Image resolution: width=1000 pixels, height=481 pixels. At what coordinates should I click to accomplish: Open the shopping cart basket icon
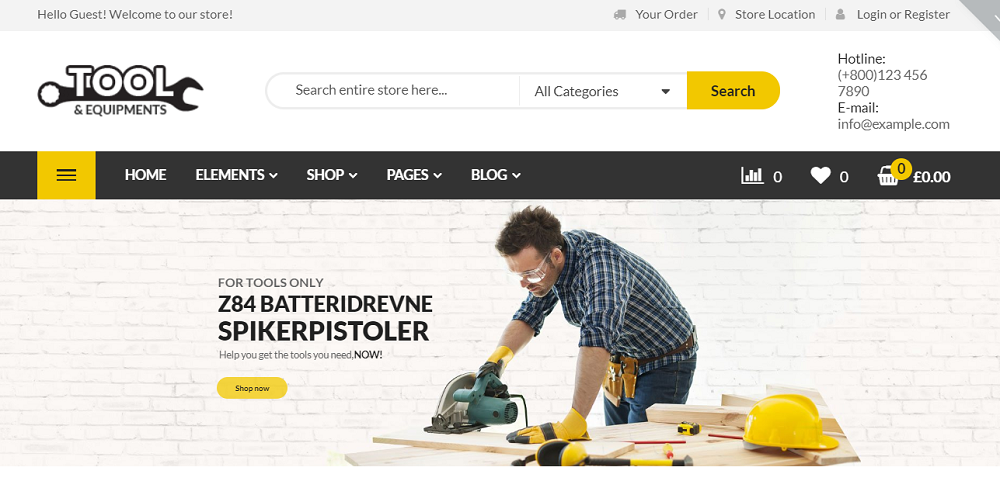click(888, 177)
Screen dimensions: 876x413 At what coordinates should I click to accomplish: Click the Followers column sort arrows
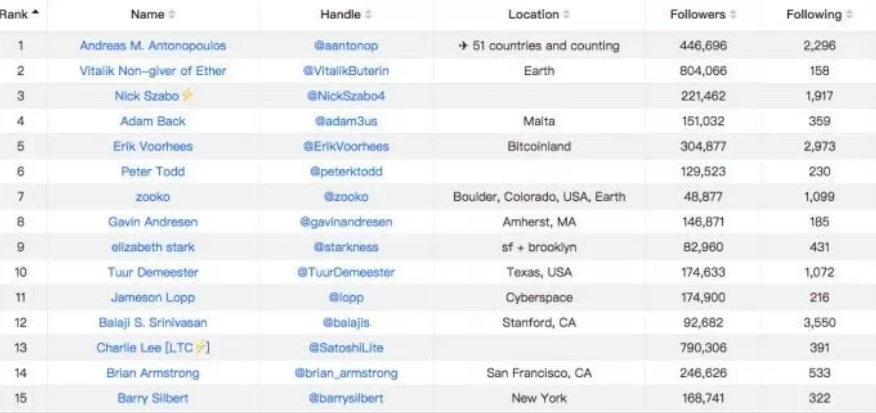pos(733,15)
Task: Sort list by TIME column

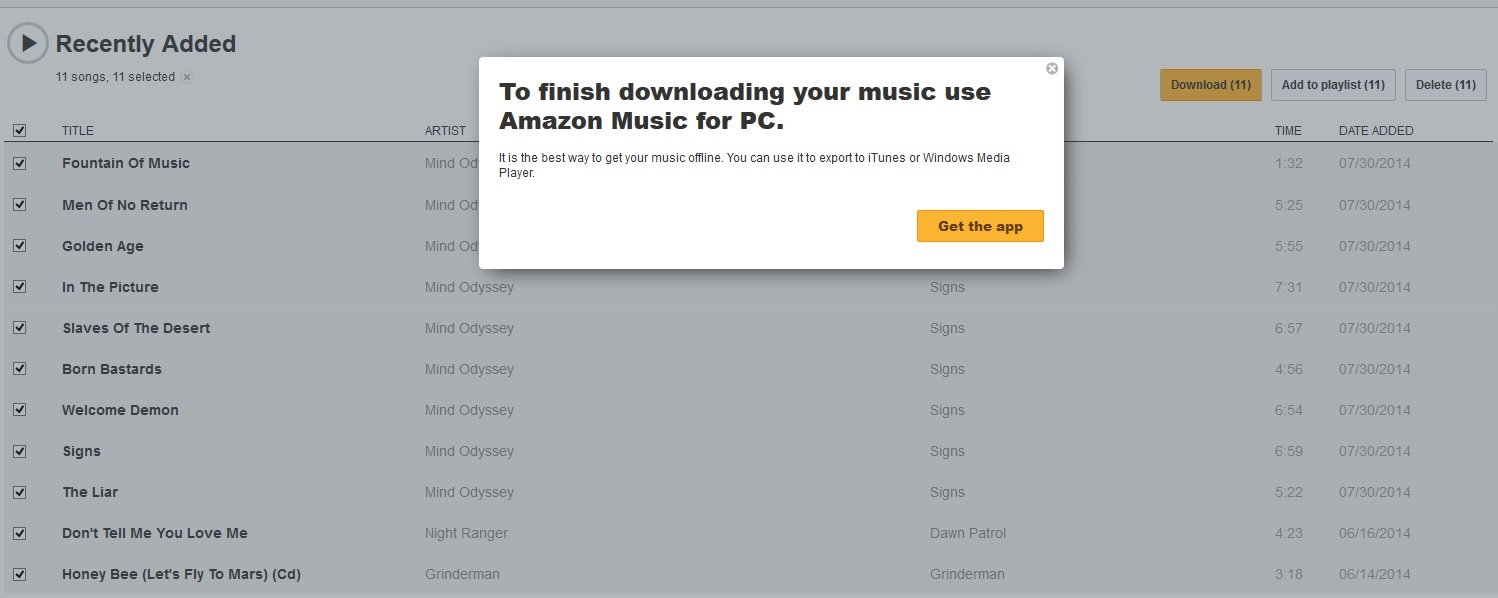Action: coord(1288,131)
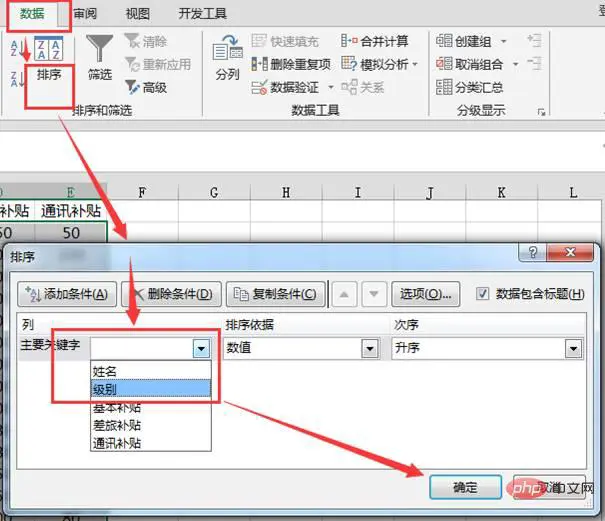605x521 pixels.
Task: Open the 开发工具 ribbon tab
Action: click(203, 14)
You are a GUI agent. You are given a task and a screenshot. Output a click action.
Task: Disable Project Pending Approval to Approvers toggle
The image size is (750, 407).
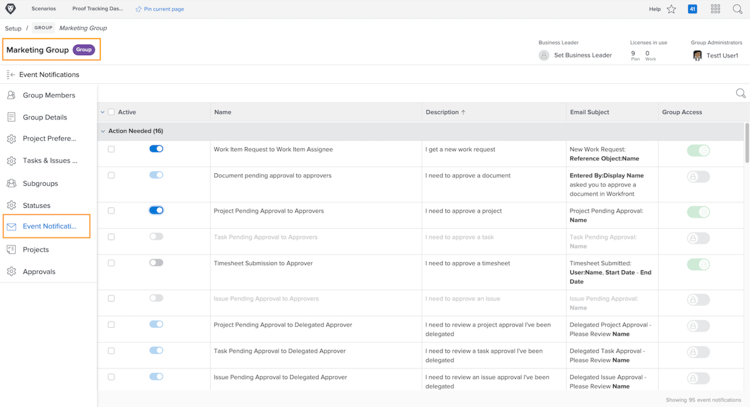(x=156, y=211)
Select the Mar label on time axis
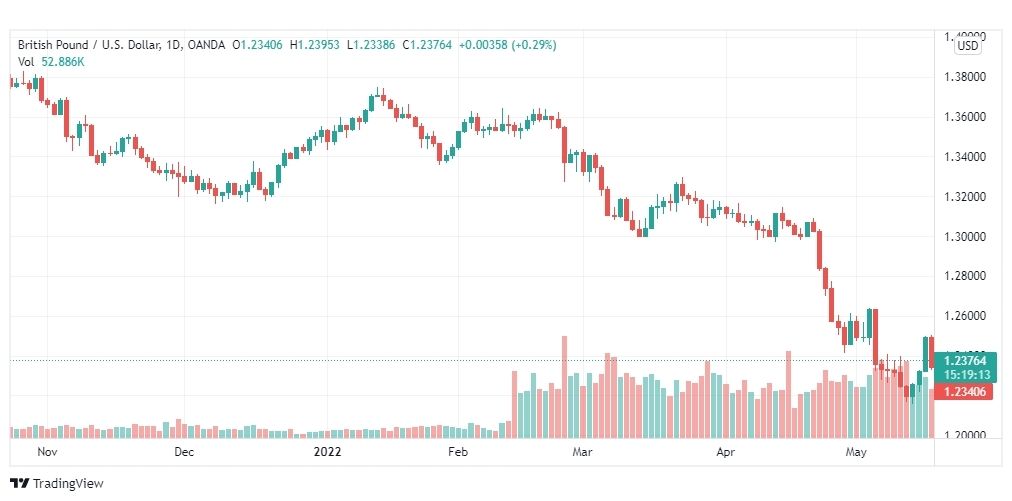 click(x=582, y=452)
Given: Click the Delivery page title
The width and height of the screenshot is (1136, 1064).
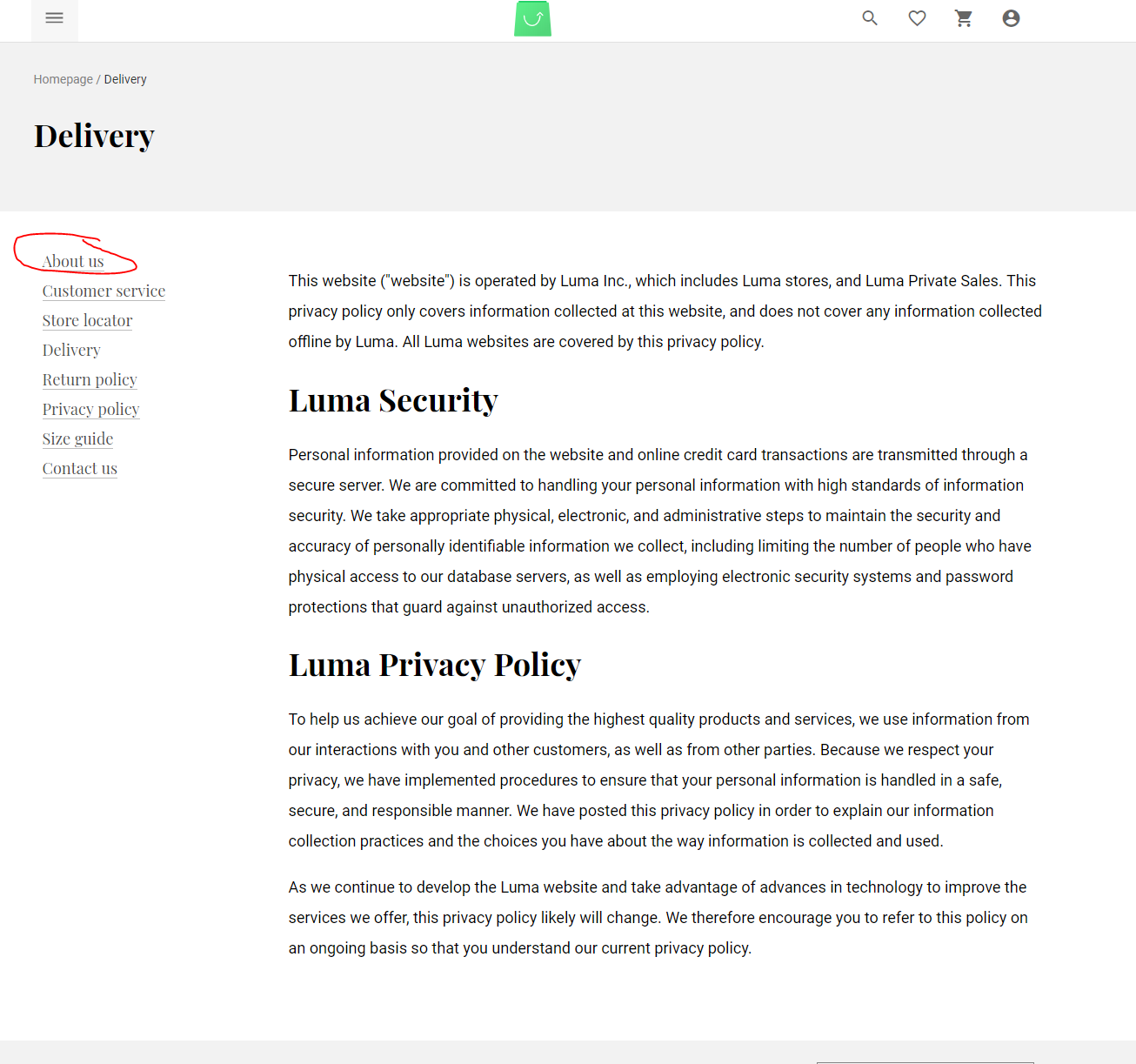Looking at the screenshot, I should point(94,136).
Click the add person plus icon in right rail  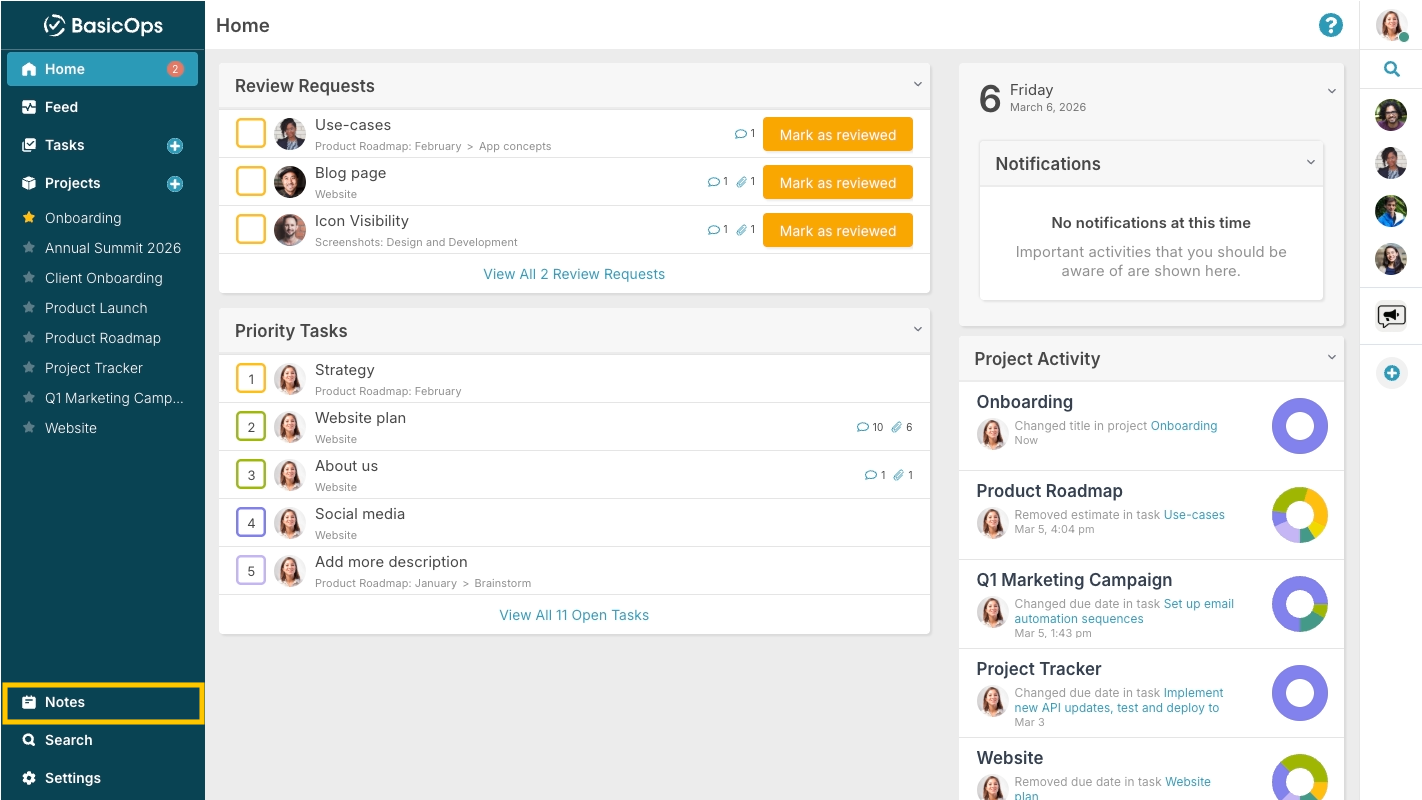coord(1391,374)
----------
= YOUR TASK =
The line with "You are a GUI" ends the range, and the first line of the data begins it; repeat exactly those lines and nothing more, omitting pictures.

= THE COMPLETED TASK =
Image resolution: width=1000 pixels, height=481 pixels. At what coordinates should I click to accomplish: Open the shopping cart basket icon
click(888, 177)
Screen dimensions: 876x413 At what coordinates should I click to accomplish: Click the Followers column sort arrows
pos(733,15)
Task: Sort list by TIME column

Action: coord(1288,131)
605x521 pixels.
Task: Open the 开发工具 ribbon tab
Action: click(203, 14)
You are a GUI agent. You are given a task and a screenshot. Output a click action.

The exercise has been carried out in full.